*** Opening DATA ***
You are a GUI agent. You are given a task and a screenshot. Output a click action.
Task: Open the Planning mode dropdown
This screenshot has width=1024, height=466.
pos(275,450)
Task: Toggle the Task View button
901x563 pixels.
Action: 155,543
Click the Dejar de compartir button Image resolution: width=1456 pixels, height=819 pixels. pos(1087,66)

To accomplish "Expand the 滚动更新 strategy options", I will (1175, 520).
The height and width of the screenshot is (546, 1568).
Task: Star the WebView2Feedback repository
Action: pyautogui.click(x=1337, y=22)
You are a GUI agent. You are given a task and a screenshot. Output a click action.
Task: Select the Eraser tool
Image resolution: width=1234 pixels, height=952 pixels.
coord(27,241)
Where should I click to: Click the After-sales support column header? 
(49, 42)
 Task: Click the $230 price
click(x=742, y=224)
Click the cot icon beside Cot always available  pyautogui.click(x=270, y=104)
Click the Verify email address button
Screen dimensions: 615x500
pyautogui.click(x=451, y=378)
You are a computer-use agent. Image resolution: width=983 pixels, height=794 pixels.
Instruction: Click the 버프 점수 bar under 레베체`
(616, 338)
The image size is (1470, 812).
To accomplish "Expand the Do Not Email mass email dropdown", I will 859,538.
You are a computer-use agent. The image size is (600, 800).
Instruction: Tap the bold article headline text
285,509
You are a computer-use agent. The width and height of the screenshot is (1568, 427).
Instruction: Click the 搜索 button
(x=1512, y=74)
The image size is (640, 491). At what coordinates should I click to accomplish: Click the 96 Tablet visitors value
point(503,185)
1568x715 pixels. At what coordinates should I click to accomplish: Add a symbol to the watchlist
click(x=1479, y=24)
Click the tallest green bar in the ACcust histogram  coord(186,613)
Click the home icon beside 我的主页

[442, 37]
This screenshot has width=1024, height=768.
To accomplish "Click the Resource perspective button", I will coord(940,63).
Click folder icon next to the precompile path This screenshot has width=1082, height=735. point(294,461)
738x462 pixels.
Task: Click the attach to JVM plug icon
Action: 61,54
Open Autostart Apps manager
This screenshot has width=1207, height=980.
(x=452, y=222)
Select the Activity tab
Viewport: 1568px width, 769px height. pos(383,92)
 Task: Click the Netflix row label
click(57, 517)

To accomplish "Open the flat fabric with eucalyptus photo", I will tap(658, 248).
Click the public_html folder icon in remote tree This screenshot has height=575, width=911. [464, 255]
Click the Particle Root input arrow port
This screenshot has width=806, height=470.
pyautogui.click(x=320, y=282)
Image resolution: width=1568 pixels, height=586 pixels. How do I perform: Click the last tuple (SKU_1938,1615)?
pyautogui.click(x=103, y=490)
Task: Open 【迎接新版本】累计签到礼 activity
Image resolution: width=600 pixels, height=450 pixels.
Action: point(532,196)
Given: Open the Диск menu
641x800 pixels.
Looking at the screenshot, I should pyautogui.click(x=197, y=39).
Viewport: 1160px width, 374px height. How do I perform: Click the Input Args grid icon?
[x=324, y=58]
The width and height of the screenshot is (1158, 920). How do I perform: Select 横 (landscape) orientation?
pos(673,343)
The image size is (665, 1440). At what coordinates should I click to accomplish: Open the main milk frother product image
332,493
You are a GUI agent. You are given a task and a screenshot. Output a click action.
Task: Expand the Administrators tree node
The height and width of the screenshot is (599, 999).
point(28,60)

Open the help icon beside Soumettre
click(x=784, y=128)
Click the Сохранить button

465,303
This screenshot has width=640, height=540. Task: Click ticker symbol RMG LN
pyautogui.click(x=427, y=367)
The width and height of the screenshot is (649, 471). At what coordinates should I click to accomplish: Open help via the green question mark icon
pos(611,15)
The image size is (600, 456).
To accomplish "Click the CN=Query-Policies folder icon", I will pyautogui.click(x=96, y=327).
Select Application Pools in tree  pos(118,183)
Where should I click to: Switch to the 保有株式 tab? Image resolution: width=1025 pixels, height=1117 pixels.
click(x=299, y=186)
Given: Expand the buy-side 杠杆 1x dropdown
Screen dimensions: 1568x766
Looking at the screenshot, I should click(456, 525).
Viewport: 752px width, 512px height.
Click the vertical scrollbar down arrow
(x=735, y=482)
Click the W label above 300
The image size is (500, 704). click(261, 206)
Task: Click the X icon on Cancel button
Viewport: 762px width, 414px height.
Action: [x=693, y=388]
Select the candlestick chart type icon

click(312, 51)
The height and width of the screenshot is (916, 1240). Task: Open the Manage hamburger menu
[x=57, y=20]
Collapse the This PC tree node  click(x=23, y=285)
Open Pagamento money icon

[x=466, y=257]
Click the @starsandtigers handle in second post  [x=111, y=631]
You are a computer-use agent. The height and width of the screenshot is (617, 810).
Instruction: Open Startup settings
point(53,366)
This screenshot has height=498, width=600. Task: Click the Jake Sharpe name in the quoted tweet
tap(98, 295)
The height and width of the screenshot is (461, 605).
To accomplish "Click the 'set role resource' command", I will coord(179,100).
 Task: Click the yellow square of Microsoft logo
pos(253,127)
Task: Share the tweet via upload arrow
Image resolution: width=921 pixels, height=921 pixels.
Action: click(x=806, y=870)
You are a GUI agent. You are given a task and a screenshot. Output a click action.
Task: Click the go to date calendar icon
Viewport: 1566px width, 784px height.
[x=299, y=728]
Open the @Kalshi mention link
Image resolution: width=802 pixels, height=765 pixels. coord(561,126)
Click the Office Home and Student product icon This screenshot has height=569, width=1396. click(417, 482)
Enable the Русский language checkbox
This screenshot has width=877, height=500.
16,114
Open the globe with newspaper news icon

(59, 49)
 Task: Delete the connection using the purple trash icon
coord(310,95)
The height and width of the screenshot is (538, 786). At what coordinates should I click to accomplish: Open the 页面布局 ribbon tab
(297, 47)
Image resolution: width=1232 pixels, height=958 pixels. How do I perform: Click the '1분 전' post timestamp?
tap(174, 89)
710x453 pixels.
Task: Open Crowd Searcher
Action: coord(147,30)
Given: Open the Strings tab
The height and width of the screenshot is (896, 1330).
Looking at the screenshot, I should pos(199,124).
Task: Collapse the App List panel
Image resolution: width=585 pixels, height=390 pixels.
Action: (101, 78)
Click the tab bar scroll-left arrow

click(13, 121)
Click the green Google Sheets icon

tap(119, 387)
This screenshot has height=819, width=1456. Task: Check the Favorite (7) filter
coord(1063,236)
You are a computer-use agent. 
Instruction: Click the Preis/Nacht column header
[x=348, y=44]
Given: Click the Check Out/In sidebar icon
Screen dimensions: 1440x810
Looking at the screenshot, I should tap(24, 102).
*** Closing DATA ***
THE PROBLEM:
Retrieve every line above holding the word "computer".

EXERCISE SOLUTION:
You are a computer-use agent. Image resolution: width=983 pixels, height=794 pixels.
You are a computer-use agent. The image size is (600, 800).
You are a computer-use agent. The width and height of the screenshot is (1568, 427).
You are a computer-use agent. The height and width of the screenshot is (617, 810).
You are a computer-use agent. 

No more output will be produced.